_Exercise requirements_.
Could you transcribe the rows starting at the line containing "Choose the F1 header in the adder truth table" and ending at the end of the rows, including both ends, with nothing changed?

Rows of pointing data

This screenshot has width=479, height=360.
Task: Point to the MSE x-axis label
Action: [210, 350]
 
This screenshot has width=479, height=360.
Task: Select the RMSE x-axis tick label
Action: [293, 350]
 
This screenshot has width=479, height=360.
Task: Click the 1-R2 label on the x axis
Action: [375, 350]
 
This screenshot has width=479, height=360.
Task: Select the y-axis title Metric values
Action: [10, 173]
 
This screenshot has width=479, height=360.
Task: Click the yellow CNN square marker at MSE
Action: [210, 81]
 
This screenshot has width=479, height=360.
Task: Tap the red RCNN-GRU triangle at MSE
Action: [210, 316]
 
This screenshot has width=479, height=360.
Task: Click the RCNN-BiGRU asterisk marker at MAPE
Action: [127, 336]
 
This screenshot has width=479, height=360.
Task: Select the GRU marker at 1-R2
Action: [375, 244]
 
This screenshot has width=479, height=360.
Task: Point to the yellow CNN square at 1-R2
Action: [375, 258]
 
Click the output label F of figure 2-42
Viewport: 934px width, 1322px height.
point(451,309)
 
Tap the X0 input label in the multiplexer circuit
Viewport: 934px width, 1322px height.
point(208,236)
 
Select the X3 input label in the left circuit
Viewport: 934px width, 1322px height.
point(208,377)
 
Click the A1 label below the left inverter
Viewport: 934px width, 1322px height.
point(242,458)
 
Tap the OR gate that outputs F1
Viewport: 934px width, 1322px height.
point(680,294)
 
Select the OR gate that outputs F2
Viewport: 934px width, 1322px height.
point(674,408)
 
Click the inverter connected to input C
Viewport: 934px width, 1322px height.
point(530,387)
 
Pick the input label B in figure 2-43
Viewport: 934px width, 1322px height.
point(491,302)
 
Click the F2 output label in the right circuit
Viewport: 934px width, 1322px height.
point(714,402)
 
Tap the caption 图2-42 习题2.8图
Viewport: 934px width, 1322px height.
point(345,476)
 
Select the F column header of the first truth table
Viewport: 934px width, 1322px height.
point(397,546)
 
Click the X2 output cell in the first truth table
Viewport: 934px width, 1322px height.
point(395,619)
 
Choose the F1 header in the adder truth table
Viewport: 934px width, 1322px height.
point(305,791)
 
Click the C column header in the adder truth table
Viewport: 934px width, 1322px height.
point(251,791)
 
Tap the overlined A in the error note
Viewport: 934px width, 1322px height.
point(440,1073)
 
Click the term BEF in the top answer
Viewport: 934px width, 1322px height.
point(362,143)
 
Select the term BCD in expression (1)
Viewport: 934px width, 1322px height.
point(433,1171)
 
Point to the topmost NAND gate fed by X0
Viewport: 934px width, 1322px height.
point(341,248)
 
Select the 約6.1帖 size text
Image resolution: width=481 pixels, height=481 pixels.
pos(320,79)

_Correct output_.
Choose the F1 header in the adder truth table
Viewport: 934px width, 1322px height.
point(305,791)
 
Click the C column header in the adder truth table
Viewport: 934px width, 1322px height.
point(251,791)
 
Tap the overlined A in the error note
Viewport: 934px width, 1322px height.
point(440,1073)
 
Click the term BEF in the top answer
Viewport: 934px width, 1322px height.
point(362,143)
 
Select the term BCD in expression (1)
Viewport: 934px width, 1322px height.
point(433,1171)
 
Point to the topmost NAND gate fed by X0
Viewport: 934px width, 1322px height.
point(341,248)
 
Select the 約6.1帖 size text
Image resolution: width=481 pixels, height=481 pixels.
pos(320,79)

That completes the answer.